Advertiser sues Don Imus for unscripted comments
NEW YORK (Reuters) - A book publisher that bought an ad on Don Imus's radio show is suing the shock jock and his former bosses at CBS Radio for more than $4 million, saying Imus insulted the book he was paid to promote.
It was the latest controversy to follow the radio personality, who was fired by CBS Radio in April 2007 for insulting a women's basketball team with a racial slur. He has since returned to the air with another network.
Flatsigned Press said in a New York state court lawsuit filed late on Wednesday that Imus' show had agreed to a script for the 30-second spot in January 2007 to promote a book by former President Gerald Ford on the investigation into the 1963 assassination of President John F. Kennedy.

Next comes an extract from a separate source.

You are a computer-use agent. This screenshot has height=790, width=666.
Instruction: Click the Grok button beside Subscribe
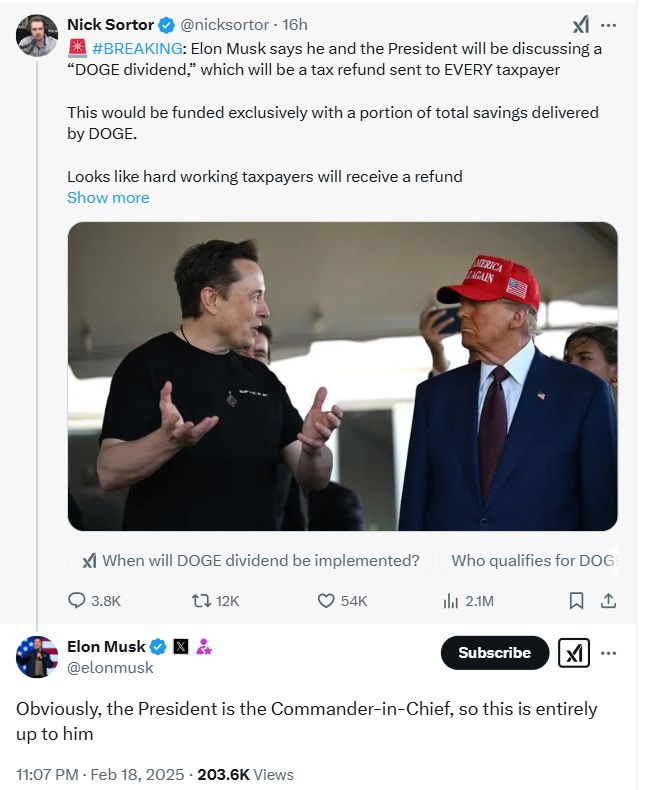574,653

Imus laughed as he read the script, calling it "cheesy," the lawsuit said. "These bastards have been waiting for him to croak so they can unload" the books, Imus said on the air, according to the lawsuit.
Martin Garbus, Imus' lawyer, said "The lawsuit is without merit and will be dismissed."
Ford served on the Warren Commission that conducted the official inquiry and his book "John F. Kennedy: Assassination Report of the Warren Commission" was published shortly after Ford died in December 2006.
"Imus unilaterally changed the language of the live read, which was completely contrary the agreement agreed upon by the parties," the lawsuit said.
The lawsuit also names Infinity Broadcasting Corp., Sports Radio 66-WFAN and CBS Radio. Infinity, which used to be a division of Viacom Inc., became part of CBS Radio when CBS and Viacom split in 2006.
"Imus in the Morning" was produced and broadcast by the CBS-owned WFAN radio station in New York and syndicated on some 60 stations nationally. The program also was simulcast on cable television's MSNBC, but MSNBC did not air the ad and was not sued.
In December, Imus returned to radio with a nationally syndicated show broadcast out of WABC in New York in a deal with ABC Radio Networks, which is owned by Citadel Broadcasting Corp.